Ik zal met het Fonds in overleg treden over de precieze uitwerking van deze verruiming en de budgettaire implicaties, die binnen de bestaande middelen van het Fonds moeten worden opgelost.
Steun bieden aan bladen die in concernverband verschijnen
Het Fonds kan tot dusverre niet of nauwelijks steun bieden aan bladen, die
verschijnen in concernverband.1 Bij steunverlening moet namelijk vast staan dat steun uit andere bronnen dan het Fonds niet of niet afdoende mogelijk is en dat is bij bladen in concernverband meestal onmogelijk. In de praktijk worden veruit de meeste (dag)bladen in concernverband uitgegeven en dat betekent dat het Fonds voor al die bladen niets kan betekenen. Het Fonds heeft de afgelopen jaren zo nu en dan een uitzondering op deze regel gemaakt voor bladen die al jarenlang verlieslijdend waren en waar het concern veel geld in had gepompt. Bovendien moest het concern zich ook bereid verklaren om in de toekomst nog behoorlijk te investeren bij een project, dat uitzicht biedt op een sluitende exploitatie.
Ik begrijp de zorg van het Fonds in dergelijke gevallen, juist vanwege het grote belang dat ik hecht aan een goede nieuwsvoorziening op lokaal en regionaal niveau. Daarom sta ik positief tegenover dit advies. Ik wil met het Fonds nader overleggen hoe zo’n verruiming van de werkingssfeer juridisch sluitend kan worden gerealiseerd, zonder te treden in beslissingen die thuishoren bij de leiding van het desbetreffende concern. Ook moet ik nader bezien wat de financiële gevolgen kunnen zijn van een dergelijke verruiming.
Naast deze reguliere steun kent het Fonds nog twee tijdelijke steunregelingen: voor minderhedenbladen en voor journalistieke internetinformatieproducten.
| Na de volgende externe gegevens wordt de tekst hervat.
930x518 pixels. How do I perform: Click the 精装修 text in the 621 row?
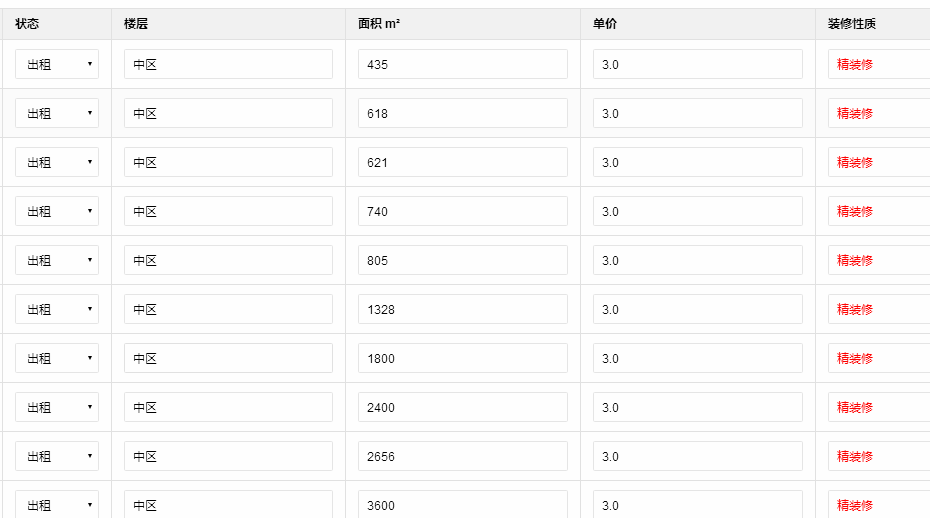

Ze werden ingevoerd in 2002 en in 2005 is besloten om ze vooralsnog voort te zetten. Het Stimuleringsfonds voor de Pers heeft beide regelingen laten evalueren.2
Regeling voor minderhedenbladen
Deze regeling is in het leven geroepen omdat er een knelpunt bestaat bij de informatievoorziening van en voor minderheden. De bestaande kranten en tijdschriften worden door hen over het algemeen weinig gelezen, omdat zij in deze bladen (te) weinig vinden wat aansluit bij hun eigen leefwereld.3 De bladen die voor deze steun in aanmerking willen komen, moeten zich richten op ontwikkelingen binnen de Nederlandse samenleving en dragen zodoende bij aan een goede integratie.
1 Dat speelde bijvoorbeeld een rol in het verleden bij aanvragen van Trouw en Het Parool toen dat nog deel uitmaakte van PCM.
2 Evaluatie stimuleringsregeling bladen voor etnische en culturele minderheden en journalistieke internet-informatieproducten, TNO-rapport, Delft augustus 2008. Zie de bijlagen bij deze persbrief. Ter inzage gelegd bij het Centraal Informatiepunt Tweede Kamer.
3 In de periode 2002–2007 heeft het Stimuleringsfonds 72 aanvragen ontvangen. Daarvan zijn er 15 geheel of gedeeltelijk toegewezen. Van deze 15 zijn er vier anderstalig of tweetalig, de rest verschijnt in het Nederlands.
4 Zie de bijlagen bij deze brief. Ter inzage gelegd bij het Centraal Informatiepunt Tweede Kamer.
5 Tot dusverre was voor de minderheden-bladen jaarlijks € 700 000,= beschikbaar maar werd gemiddeld € 290 000,= toegekend. Voor de journalistieke internet-informatieproducten was het jaarbudget € 2 260 000,= maar werd per jaar gemiddeld € 422 000,= toegekend.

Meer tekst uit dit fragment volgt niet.